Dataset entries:
◇ ◇ ◇ ◇ ◇

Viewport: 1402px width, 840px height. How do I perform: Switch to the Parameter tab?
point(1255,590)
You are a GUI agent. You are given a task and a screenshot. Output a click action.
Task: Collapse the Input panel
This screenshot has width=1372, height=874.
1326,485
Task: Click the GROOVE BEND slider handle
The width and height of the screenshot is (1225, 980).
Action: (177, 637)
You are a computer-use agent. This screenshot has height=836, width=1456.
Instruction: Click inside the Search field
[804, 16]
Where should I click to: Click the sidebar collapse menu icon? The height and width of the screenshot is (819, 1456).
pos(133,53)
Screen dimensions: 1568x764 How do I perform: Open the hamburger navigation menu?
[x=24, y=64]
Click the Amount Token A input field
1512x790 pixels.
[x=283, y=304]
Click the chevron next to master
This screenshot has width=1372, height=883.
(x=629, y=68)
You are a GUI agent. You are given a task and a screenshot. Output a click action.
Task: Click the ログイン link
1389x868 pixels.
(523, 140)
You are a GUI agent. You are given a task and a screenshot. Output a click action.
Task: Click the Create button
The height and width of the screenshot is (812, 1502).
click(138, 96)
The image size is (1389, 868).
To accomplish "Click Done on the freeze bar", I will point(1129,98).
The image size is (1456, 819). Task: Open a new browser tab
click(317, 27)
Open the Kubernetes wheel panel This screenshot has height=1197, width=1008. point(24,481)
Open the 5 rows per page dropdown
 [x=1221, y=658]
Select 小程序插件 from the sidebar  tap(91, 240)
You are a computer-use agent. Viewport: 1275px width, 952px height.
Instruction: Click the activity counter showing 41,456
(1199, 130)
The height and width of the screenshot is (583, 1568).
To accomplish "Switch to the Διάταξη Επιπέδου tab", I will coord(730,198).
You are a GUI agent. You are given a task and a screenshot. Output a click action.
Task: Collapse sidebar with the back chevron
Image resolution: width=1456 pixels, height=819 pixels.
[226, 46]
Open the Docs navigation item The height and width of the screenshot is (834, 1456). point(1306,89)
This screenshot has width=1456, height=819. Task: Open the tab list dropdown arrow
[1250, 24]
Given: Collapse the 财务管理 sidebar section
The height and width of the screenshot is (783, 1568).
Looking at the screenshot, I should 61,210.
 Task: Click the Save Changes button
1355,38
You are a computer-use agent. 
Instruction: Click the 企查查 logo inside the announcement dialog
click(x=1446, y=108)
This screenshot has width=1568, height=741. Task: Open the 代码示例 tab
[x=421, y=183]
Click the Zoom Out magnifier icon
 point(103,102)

◇ ◇ ◇ ◇ ◇

* INSTRUCTIONS TO FOLLOW *
Quote only the lines from the one containing "This screenshot has width=1568, height=741." through the final line of the records, with both ends included.

* TASK ANSWER *
This screenshot has width=1568, height=741. Task: Open the 代码示例 tab
[x=421, y=183]
Click the Zoom Out magnifier icon
 point(103,102)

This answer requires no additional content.